> **How to complete this task**
Every line of the data is to be reproduced exactly.

[Stored items]
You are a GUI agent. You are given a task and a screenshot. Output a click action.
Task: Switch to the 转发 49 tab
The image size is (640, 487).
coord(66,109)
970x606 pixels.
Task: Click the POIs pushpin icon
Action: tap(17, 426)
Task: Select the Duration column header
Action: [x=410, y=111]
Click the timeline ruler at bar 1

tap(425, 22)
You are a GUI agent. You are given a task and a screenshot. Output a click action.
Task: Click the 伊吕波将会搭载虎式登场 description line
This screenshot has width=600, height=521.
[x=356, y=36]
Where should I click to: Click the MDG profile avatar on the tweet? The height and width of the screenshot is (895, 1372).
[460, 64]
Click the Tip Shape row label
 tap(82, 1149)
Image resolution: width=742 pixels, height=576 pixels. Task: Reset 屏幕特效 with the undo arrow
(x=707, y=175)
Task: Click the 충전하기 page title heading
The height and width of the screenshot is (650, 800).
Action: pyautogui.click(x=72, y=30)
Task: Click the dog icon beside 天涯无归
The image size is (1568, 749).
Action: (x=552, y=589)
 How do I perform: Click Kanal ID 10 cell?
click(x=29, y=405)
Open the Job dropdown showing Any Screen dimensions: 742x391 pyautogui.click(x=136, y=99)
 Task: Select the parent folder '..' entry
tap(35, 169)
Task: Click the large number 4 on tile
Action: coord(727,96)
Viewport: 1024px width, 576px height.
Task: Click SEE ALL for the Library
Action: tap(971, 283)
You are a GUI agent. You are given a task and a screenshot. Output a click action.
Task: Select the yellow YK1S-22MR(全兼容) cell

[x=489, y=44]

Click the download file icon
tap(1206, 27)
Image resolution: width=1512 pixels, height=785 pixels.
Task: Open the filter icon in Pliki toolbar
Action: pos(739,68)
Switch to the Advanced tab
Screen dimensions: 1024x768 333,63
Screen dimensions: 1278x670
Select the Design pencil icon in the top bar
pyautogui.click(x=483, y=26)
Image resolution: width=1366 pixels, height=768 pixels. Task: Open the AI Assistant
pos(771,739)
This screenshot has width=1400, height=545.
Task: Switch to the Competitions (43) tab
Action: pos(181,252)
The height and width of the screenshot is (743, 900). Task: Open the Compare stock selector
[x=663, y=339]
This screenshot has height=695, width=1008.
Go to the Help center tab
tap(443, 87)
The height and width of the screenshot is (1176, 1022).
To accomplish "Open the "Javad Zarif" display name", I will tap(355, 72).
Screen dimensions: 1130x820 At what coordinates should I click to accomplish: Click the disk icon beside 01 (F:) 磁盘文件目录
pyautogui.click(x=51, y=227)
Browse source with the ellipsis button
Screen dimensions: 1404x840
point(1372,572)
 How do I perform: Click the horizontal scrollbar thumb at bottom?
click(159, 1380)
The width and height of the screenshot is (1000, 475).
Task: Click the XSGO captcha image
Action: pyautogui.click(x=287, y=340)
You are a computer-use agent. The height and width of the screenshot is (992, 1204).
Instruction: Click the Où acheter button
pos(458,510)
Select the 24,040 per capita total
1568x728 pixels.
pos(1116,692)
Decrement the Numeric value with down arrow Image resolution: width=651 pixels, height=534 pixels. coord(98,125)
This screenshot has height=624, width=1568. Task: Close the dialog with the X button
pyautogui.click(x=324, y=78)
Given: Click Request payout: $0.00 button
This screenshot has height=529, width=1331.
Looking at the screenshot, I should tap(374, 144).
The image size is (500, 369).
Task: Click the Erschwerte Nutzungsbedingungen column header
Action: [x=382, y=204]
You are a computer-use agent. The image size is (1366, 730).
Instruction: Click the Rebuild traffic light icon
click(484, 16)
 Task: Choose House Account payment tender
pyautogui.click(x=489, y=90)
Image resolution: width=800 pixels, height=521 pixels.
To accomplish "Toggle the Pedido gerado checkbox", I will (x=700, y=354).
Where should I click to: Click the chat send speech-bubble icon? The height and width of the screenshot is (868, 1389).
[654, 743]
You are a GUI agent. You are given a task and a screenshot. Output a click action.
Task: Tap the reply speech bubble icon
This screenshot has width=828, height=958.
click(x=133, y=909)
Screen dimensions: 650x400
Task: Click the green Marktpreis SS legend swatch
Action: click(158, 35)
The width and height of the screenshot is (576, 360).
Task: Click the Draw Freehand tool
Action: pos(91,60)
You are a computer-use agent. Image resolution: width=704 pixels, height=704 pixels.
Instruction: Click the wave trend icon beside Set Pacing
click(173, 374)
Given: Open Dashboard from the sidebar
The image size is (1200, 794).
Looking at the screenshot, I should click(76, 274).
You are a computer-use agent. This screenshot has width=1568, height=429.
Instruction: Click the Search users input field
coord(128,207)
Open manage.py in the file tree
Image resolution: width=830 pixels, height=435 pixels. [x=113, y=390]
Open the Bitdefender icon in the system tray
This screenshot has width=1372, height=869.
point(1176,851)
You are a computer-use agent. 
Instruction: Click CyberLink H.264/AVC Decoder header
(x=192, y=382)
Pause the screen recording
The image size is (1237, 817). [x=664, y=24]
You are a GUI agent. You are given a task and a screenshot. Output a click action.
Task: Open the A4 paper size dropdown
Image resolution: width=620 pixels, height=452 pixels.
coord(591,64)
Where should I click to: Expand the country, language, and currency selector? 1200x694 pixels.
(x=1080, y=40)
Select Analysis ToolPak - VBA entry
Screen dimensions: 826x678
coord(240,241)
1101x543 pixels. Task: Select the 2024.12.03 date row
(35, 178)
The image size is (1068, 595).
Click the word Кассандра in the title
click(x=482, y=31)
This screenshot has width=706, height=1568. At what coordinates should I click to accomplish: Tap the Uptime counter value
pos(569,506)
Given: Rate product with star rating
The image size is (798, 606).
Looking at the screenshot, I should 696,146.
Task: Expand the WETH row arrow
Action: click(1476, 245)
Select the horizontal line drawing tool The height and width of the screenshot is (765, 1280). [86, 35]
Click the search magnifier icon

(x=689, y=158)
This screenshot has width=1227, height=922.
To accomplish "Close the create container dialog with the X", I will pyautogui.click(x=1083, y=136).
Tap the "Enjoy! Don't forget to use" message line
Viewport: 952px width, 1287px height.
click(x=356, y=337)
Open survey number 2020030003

> **Task result**
You are a GUI agent. You are given a task and a screenshot. Output a click action.
Task: Switch to the 转发 49 tab
The image size is (640, 487).
coord(66,109)
970x606 pixels.
Task: Click the POIs pushpin icon
Action: tap(17, 426)
Task: Select the Duration column header
Action: [x=410, y=111]
Click the timeline ruler at bar 1

tap(425, 22)
You are a GUI agent. You are given a task and a screenshot. Output a click action.
Task: Click the 伊吕波将会搭载虎式登场 description line
This screenshot has width=600, height=521.
[x=356, y=36]
Where should I click to: Click the MDG profile avatar on the tweet? The height and width of the screenshot is (895, 1372).
[460, 64]
Click the Tip Shape row label
 tap(82, 1149)
Image resolution: width=742 pixels, height=576 pixels. Task: Reset 屏幕特效 with the undo arrow
(x=707, y=175)
Task: Click the 충전하기 page title heading
The height and width of the screenshot is (650, 800).
Action: pyautogui.click(x=72, y=30)
Task: Click the dog icon beside 天涯无归
The image size is (1568, 749).
Action: (x=552, y=589)
 How do I perform: Click Kanal ID 10 cell?
click(x=29, y=405)
Open the Job dropdown showing Any Screen dimensions: 742x391 pyautogui.click(x=136, y=99)
 Task: Select the parent folder '..' entry
tap(35, 169)
Task: Click the large number 4 on tile
Action: coord(727,96)
Viewport: 1024px width, 576px height.
Task: Click SEE ALL for the Library
Action: tap(971, 283)
You are a GUI agent. You are given a task and a screenshot. Output a click action.
Task: Select the yellow YK1S-22MR(全兼容) cell

[x=489, y=44]

Click the download file icon
tap(1206, 27)
Image resolution: width=1512 pixels, height=785 pixels.
Task: Open the filter icon in Pliki toolbar
Action: pos(739,68)
Switch to the Advanced tab
Screen dimensions: 1024x768 333,63
Screen dimensions: 1278x670
Select the Design pencil icon in the top bar
pyautogui.click(x=483, y=26)
Image resolution: width=1366 pixels, height=768 pixels. Task: Open the AI Assistant
pos(771,739)
This screenshot has width=1400, height=545.
Task: Switch to the Competitions (43) tab
Action: pos(181,252)
The height and width of the screenshot is (743, 900). Task: Open the Compare stock selector
[x=663, y=339]
This screenshot has height=695, width=1008.
Go to the Help center tab
tap(443, 87)
The height and width of the screenshot is (1176, 1022).
To accomplish "Open the "Javad Zarif" display name", I will tap(355, 72).
Screen dimensions: 1130x820 At what coordinates should I click to accomplish: Click the disk icon beside 01 (F:) 磁盘文件目录
pyautogui.click(x=51, y=227)
Browse source with the ellipsis button
Screen dimensions: 1404x840
point(1372,572)
 How do I perform: Click the horizontal scrollbar thumb at bottom?
click(159, 1380)
The width and height of the screenshot is (1000, 475).
Task: Click the XSGO captcha image
Action: pyautogui.click(x=287, y=340)
You are a computer-use agent. The height and width of the screenshot is (992, 1204).
Instruction: Click the Où acheter button
pos(458,510)
Select the 24,040 per capita total
1568x728 pixels.
pos(1116,692)
Decrement the Numeric value with down arrow Image resolution: width=651 pixels, height=534 pixels. coord(98,125)
This screenshot has height=624, width=1568. Task: Close the dialog with the X button
pyautogui.click(x=324, y=78)
Given: Click Request payout: $0.00 button
This screenshot has height=529, width=1331.
Looking at the screenshot, I should tap(374, 144).
The image size is (500, 369).
Task: Click the Erschwerte Nutzungsbedingungen column header
Action: [x=382, y=204]
You are a computer-use agent. The image size is (1366, 730).
Instruction: Click the Rebuild traffic light icon
click(484, 16)
 Task: Choose House Account payment tender
pyautogui.click(x=489, y=90)
Image resolution: width=800 pixels, height=521 pixels.
To accomplish "Toggle the Pedido gerado checkbox", I will (x=700, y=354).
Where should I click to: Click the chat send speech-bubble icon? The height and width of the screenshot is (868, 1389).
[654, 743]
You are a GUI agent. You are given a task and a screenshot. Output a click action.
Task: Tap the reply speech bubble icon
This screenshot has width=828, height=958.
click(x=133, y=909)
Screen dimensions: 650x400
Task: Click the green Marktpreis SS legend swatch
Action: click(158, 35)
The width and height of the screenshot is (576, 360).
Task: Click the Draw Freehand tool
Action: pos(91,60)
You are a computer-use agent. Image resolution: width=704 pixels, height=704 pixels.
Instruction: Click the wave trend icon beside Set Pacing
click(173, 374)
Given: Open Dashboard from the sidebar
The image size is (1200, 794).
Looking at the screenshot, I should click(76, 274).
You are a computer-use agent. This screenshot has width=1568, height=429.
Instruction: Click the Search users input field
coord(128,207)
Open manage.py in the file tree
Image resolution: width=830 pixels, height=435 pixels. [x=113, y=390]
Open the Bitdefender icon in the system tray
This screenshot has width=1372, height=869.
point(1176,851)
You are a computer-use agent. 
Instruction: Click CyberLink H.264/AVC Decoder header
(x=192, y=382)
Pause the screen recording
The image size is (1237, 817). [x=664, y=24]
You are a GUI agent. You are given a task and a screenshot. Output a click action.
Task: Open the A4 paper size dropdown
Image resolution: width=620 pixels, height=452 pixels.
coord(591,64)
Where should I click to: Expand the country, language, and currency selector? 1200x694 pixels.
(x=1080, y=40)
Select Analysis ToolPak - VBA entry
Screen dimensions: 826x678
coord(240,241)
1101x543 pixels. Task: Select the 2024.12.03 date row
(35, 178)
The image size is (1068, 595).
Click the word Кассандра in the title
click(x=482, y=31)
This screenshot has width=706, height=1568. At what coordinates should I click to accomplish: Tap the Uptime counter value
pos(569,506)
Given: Rate product with star rating
The image size is (798, 606).
Looking at the screenshot, I should 696,146.
Task: Expand the WETH row arrow
Action: click(1476, 245)
Select the horizontal line drawing tool The height and width of the screenshot is (765, 1280). [86, 35]
Click the search magnifier icon

(x=689, y=158)
This screenshot has width=1227, height=922.
To accomplish "Close the create container dialog with the X", I will pyautogui.click(x=1083, y=136).
Tap the "Enjoy! Don't forget to use" message line
Viewport: 952px width, 1287px height.
click(x=356, y=337)
Open survey number 2020030003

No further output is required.